Advanced Funk Studies has been written by Rick Latham an LA based drummer. Rick started playing aged 12 and has been an active teacher and performer for over 25 years. He is a well respected player, and he has worked some great artists in his time.
The book says it offers patterns for advanced players in the style of today's leading funk drummers. There are some amazing funk drummers around today, so this should be interesting...
The book starts with a few introductory exercises that get your hands and feet working together. First you'll be playing combinations of the hi-hat, bass drum, and snare drum. After that you're into the hi-hat exercises that focus on quarter notes, 8th notes, off-beat patterns, 16th notes, and open notes.
Once you've got those down, there are some more snare, bass drum, and hi-hat combination exercises. This time there are some tom beats thrown in for good measure. And then there's a page with some fill patterns that get all you limbs working together.
The next section - Funk patterns, is where it all starts to get really interesting. Everything covered so far is brought together in some super tasty funk grooves. There are plenty of them to work through and it's great fun too.

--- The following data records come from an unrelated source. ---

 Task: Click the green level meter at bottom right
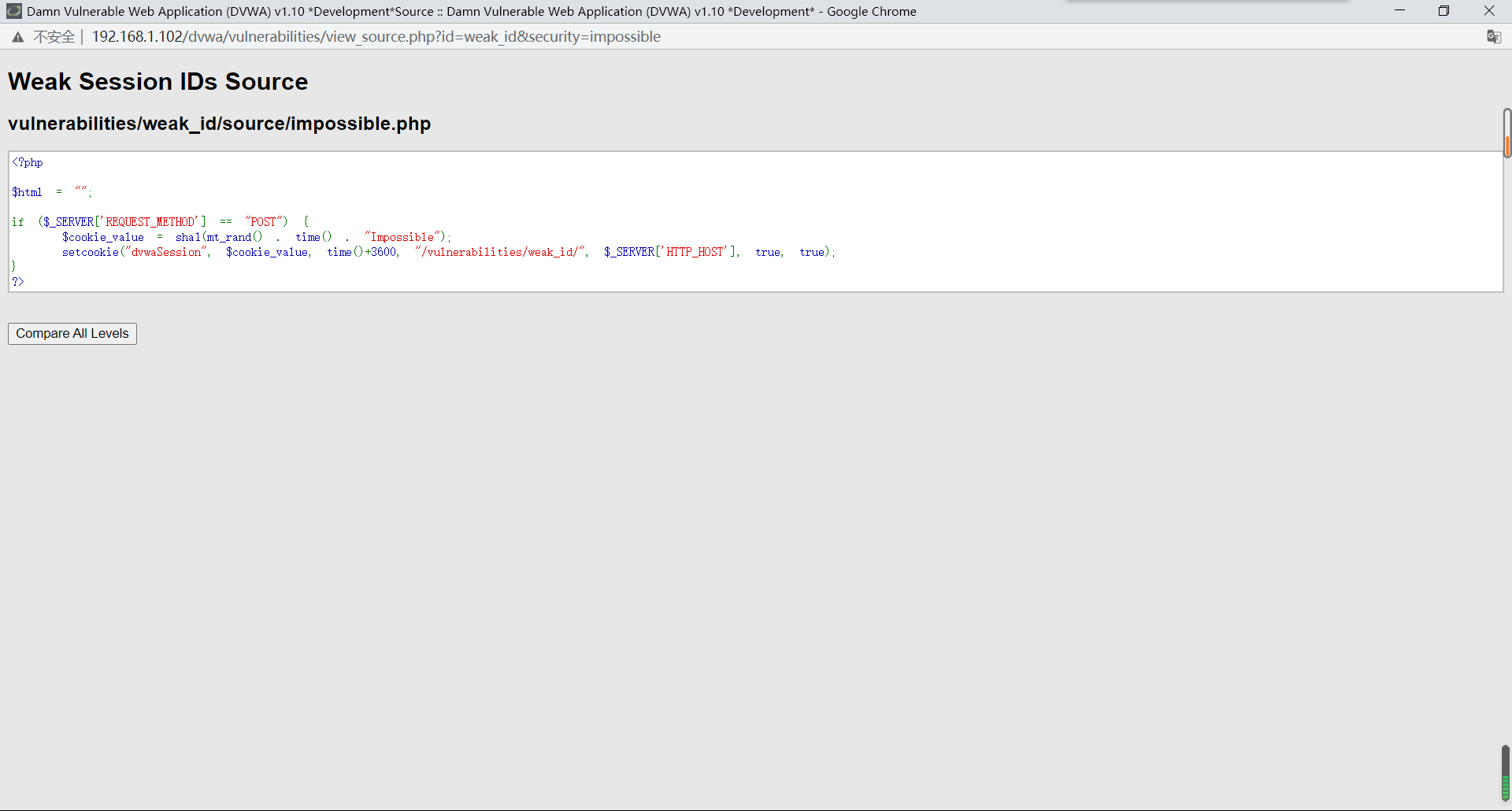[1505, 776]
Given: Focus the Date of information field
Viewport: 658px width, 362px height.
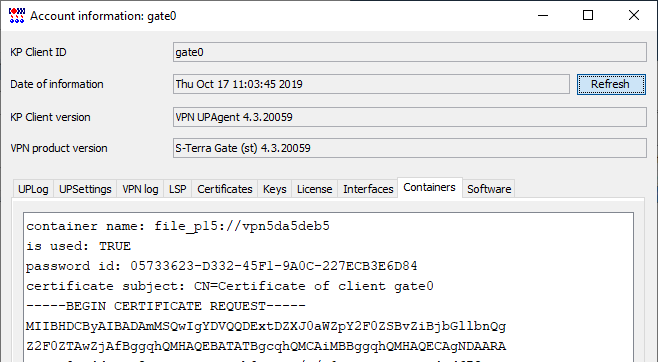Looking at the screenshot, I should click(371, 84).
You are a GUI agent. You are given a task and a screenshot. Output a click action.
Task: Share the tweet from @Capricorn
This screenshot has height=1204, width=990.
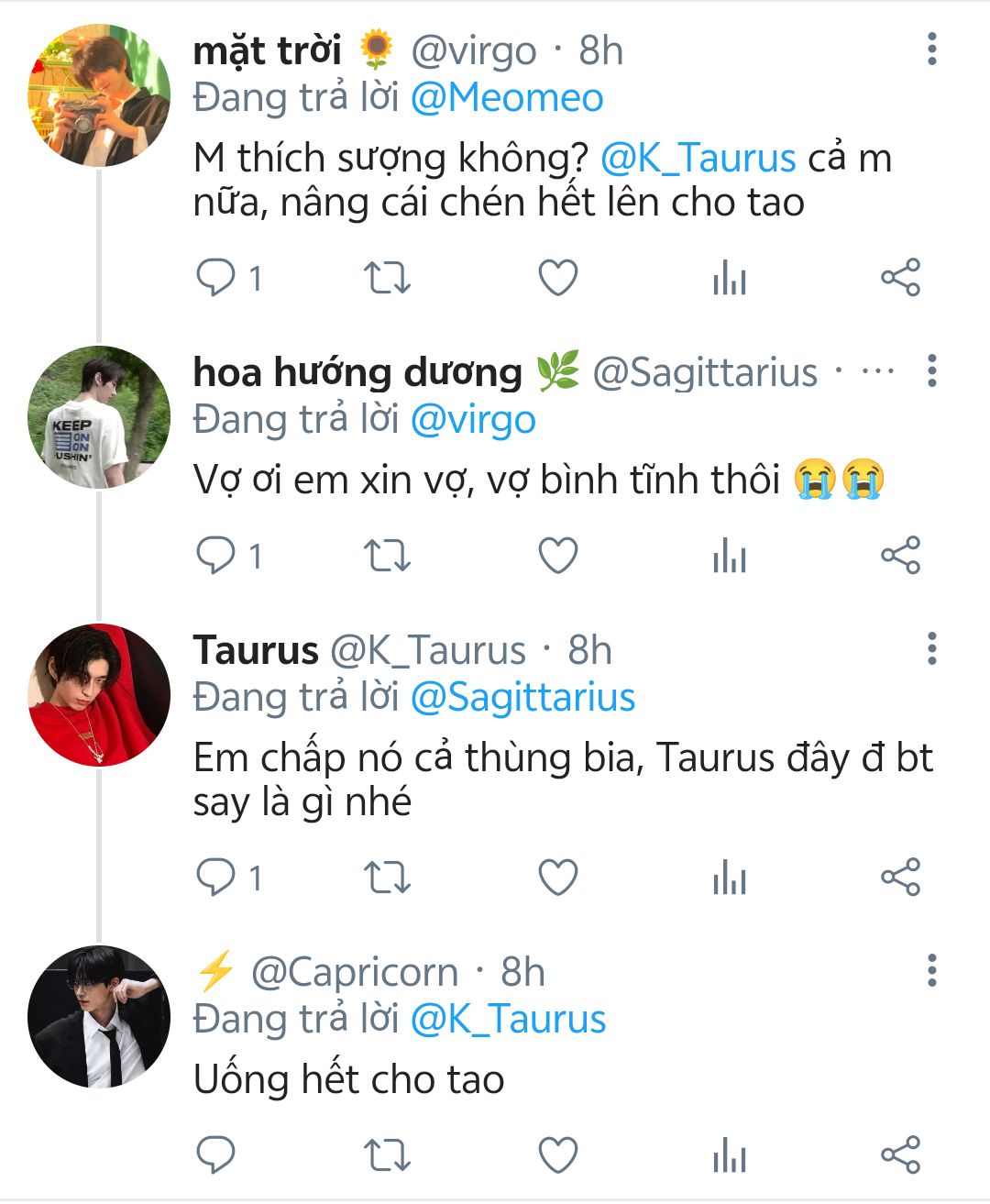(x=900, y=1154)
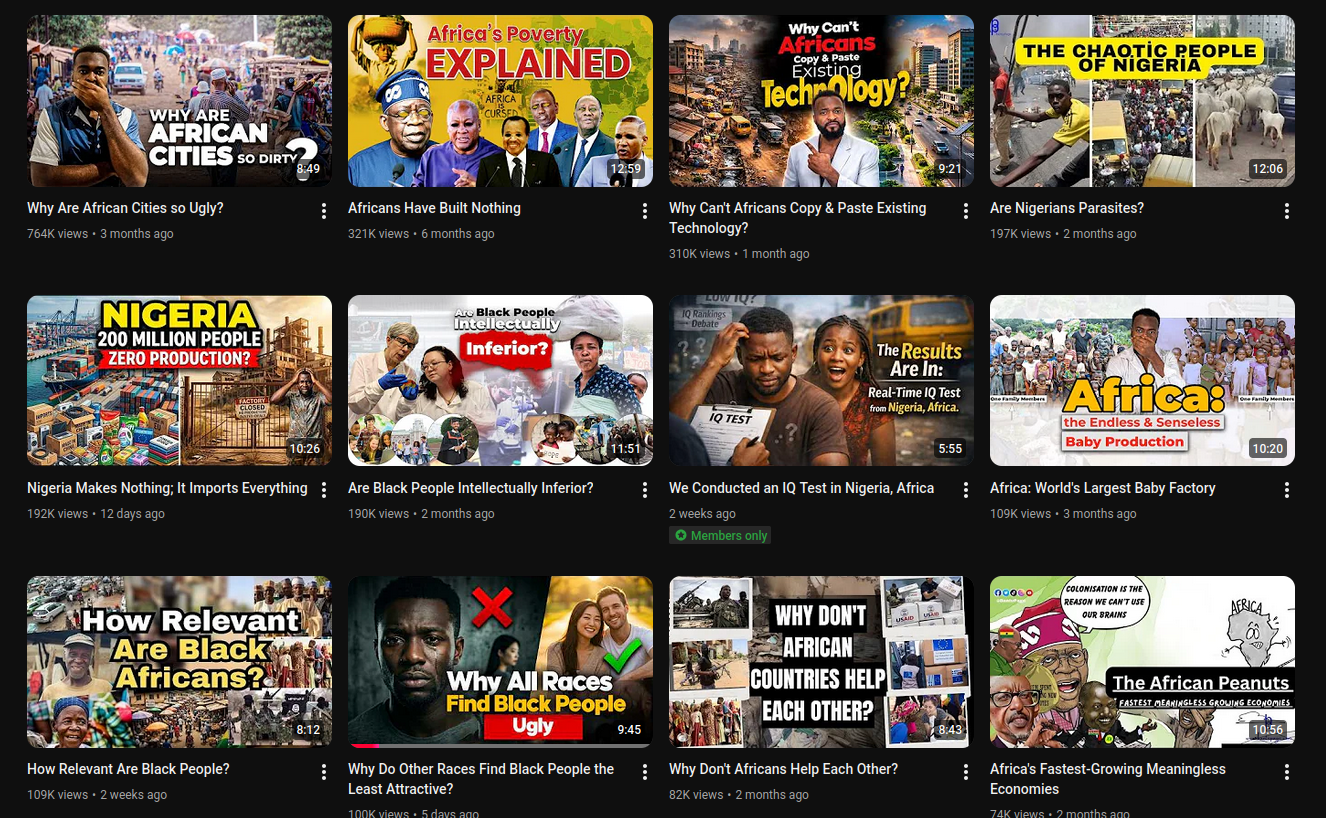1326x818 pixels.
Task: Select the Nigeria 200 Million People thumbnail
Action: 179,380
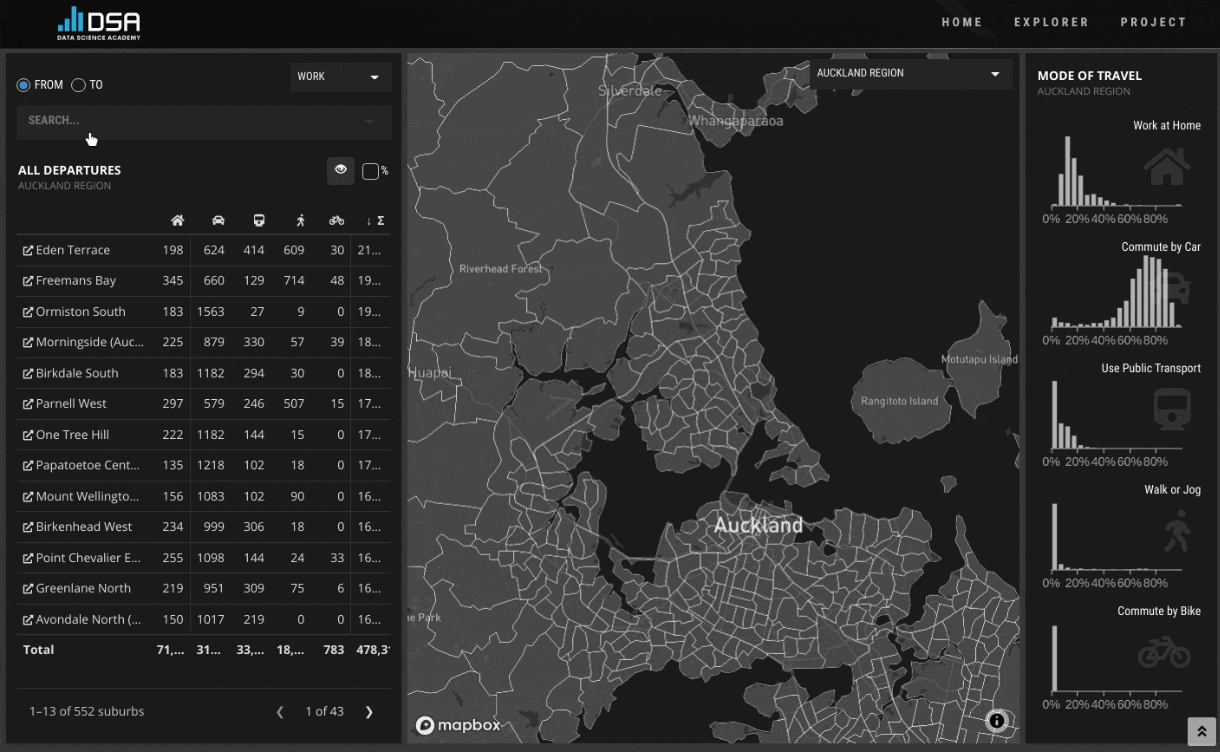Click the bicycle column header icon
The height and width of the screenshot is (752, 1220).
coord(336,220)
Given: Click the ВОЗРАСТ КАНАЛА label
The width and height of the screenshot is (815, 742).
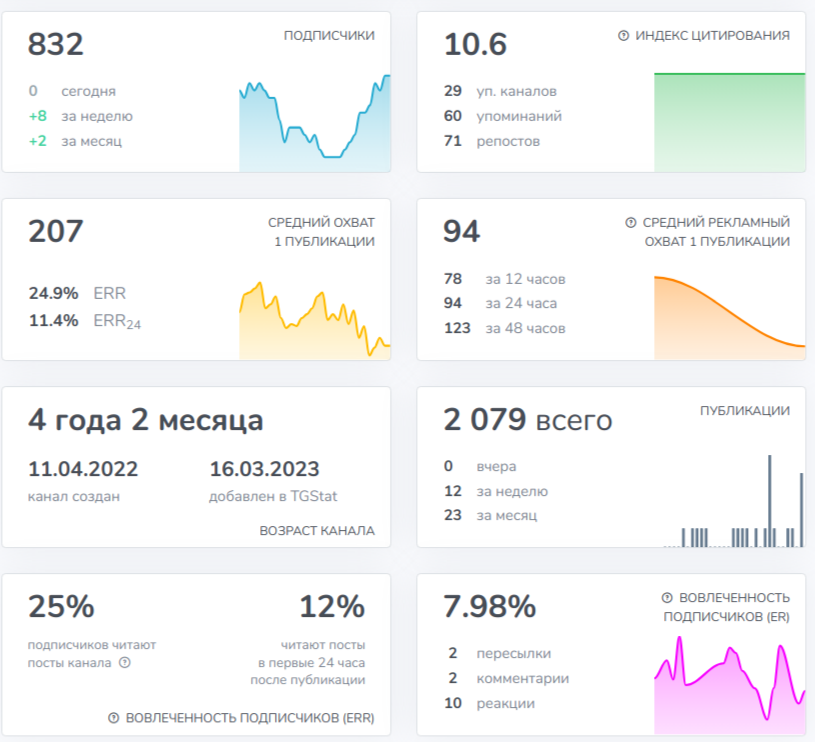Looking at the screenshot, I should coord(317,531).
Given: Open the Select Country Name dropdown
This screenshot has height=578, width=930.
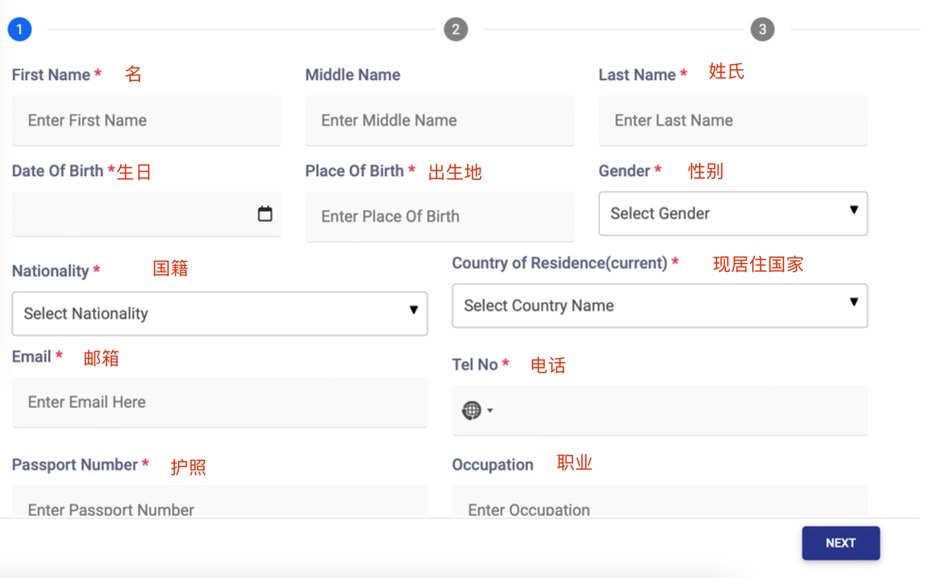Looking at the screenshot, I should click(659, 306).
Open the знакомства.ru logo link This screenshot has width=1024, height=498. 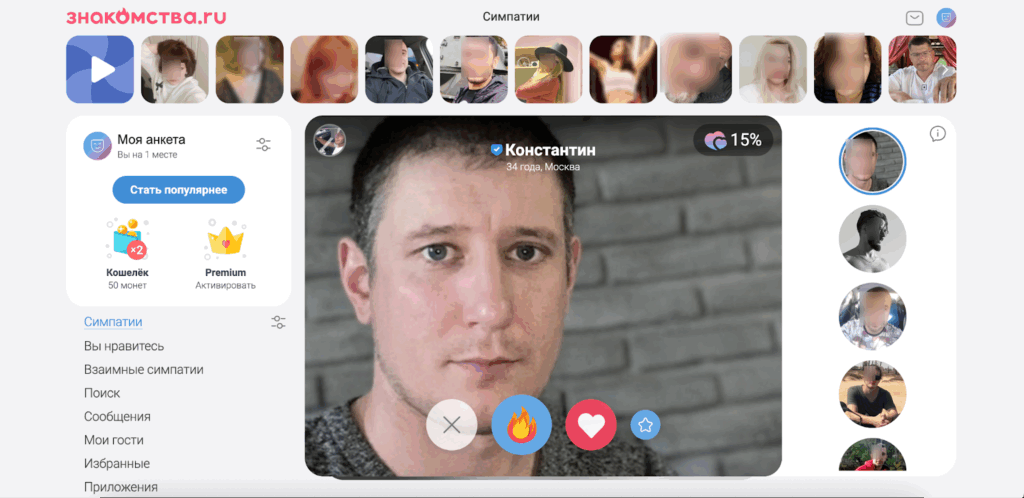click(x=146, y=17)

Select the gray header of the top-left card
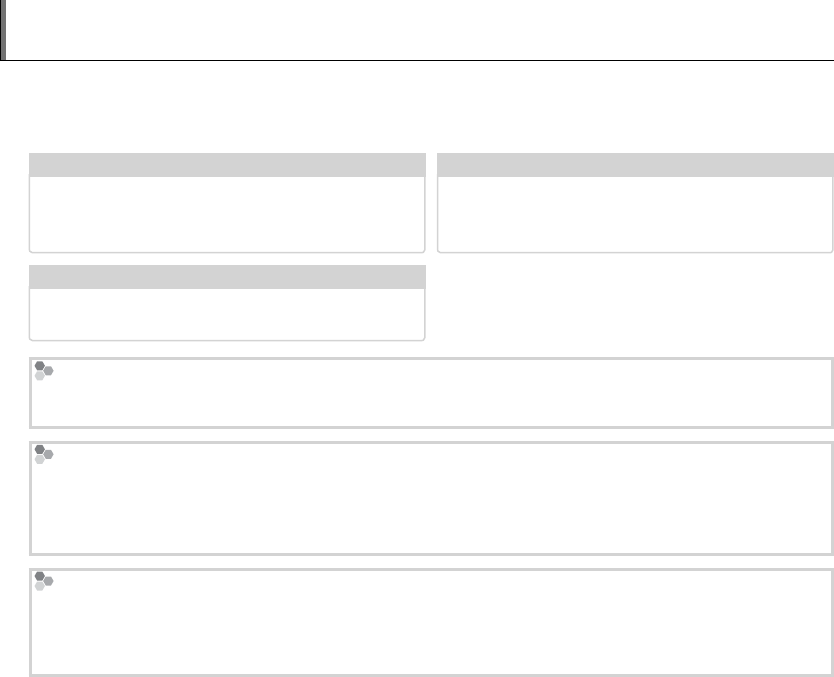click(228, 165)
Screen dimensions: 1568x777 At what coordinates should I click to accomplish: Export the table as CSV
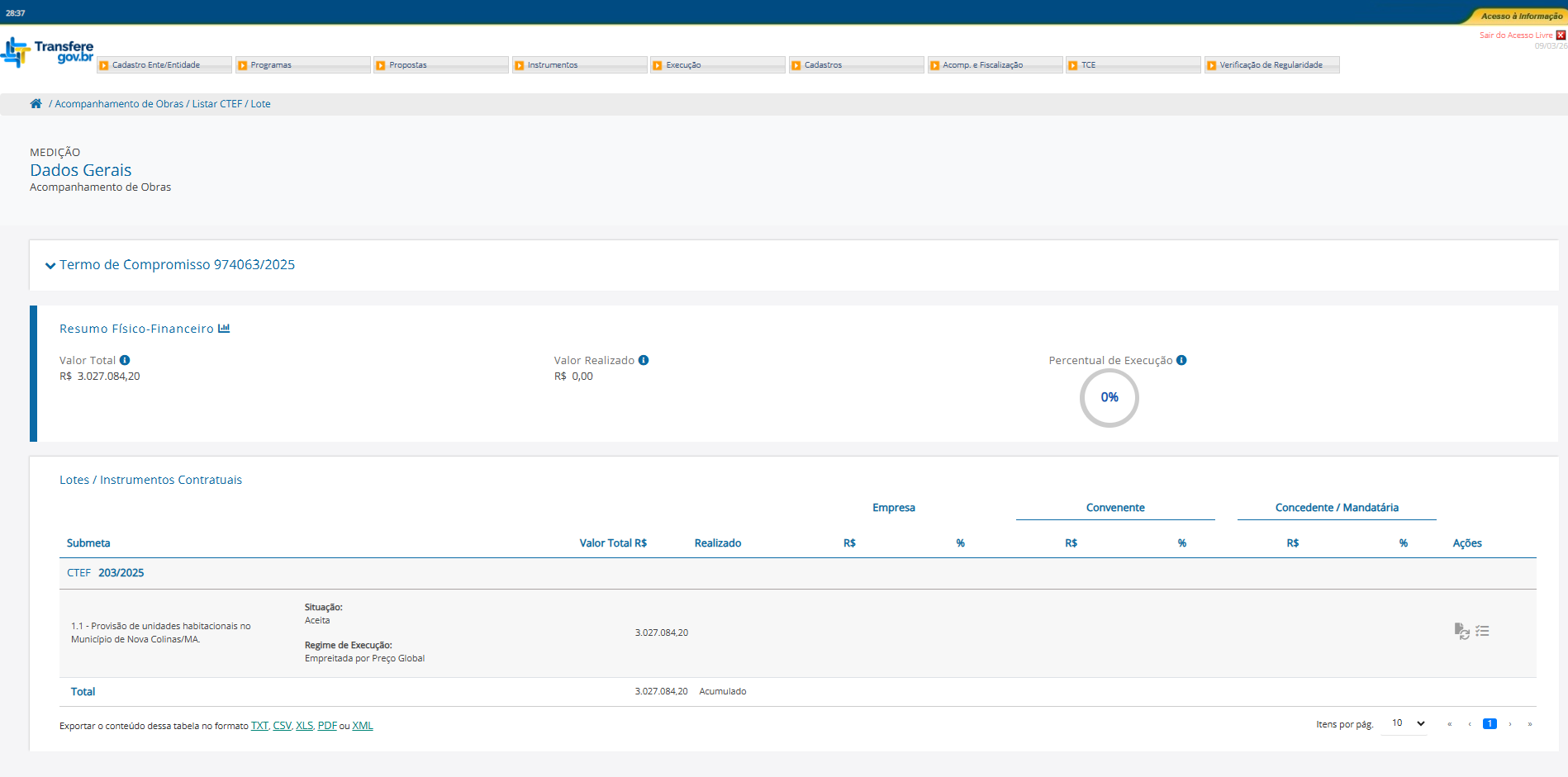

Definately the stand out section for me has to be the Transcriptions. If you've heard some of those classic funk grooves and always wanted to play them note for note - you'll love this! There are grooves by great players like Steve Gadd, David Geribaldi, Harvey Mason, Peter Erskine, and more. Some of the grooves you can look forward to include '50 ways to leave your lover', 'Ebony jam', and 'Shake your body down to the ground'. Awsome.
The last main part of the book is the Solos section. Here all the grooves and patterns you learned in the book are used in some 1-2 page long solos. There are 10 in total and they are a good challenge giving you something to work towards at the end of the book.
To finish off I'll mention the 2 cds that come with the book. They are good quality and there is an example for all the important exercises and grooves in the book. Even the 10 solos at the end of the book have cd tracks too, so you can really get a good sense how what the finished product should sound like.
From start to finish, Advanced Funk Studies is simple to follow and layed out well. The notated examples are clear, but there isn't a lot of text to go with them. Still, it's quite straight forward to see what you should be focusing on.
I found the learning curve was quite easy going. The exercises start off fairly simple and get more difficult as you progress through the book. By the end, you'll be churning out those ghost notes, syncopated off-beats, and unusual sticking patterns like a master.
The most important point is that it's enjoyable to work from. This style of music is all about enjoying the groove and feel of the music, and the book certainly gives you some fun stuff to learn!
Working through the book was great fun, and my confidence with this style has rocketed. The transcriptions and solos alone are enough to justify using it, but the exercises do get you ready to tackle them. A couple of good cds that demonstrate everything clearly makes all the difference as well.
Any downsides? There's only one that I can think of and that is that you are left to work through every section without any guidance from the book other than a couple of sentences. I think a few pointers on some specific exercises and grooves would have made it perfect.
I'd say this book is best used by intermediate to advanced players who have some limb inderpendance already. You could use it if you're a new player too, but the learning curve will be a lot steeper and you might get frustrated.
Best place to buy? Amazon usually have some good offers, so I'd try looking there for the best price.
The Final Word: if you wanna become a master of funk, Advanced Funk Studies will get you speeding along the right track. It's straight forward - practice, play, enjoy, and funk out!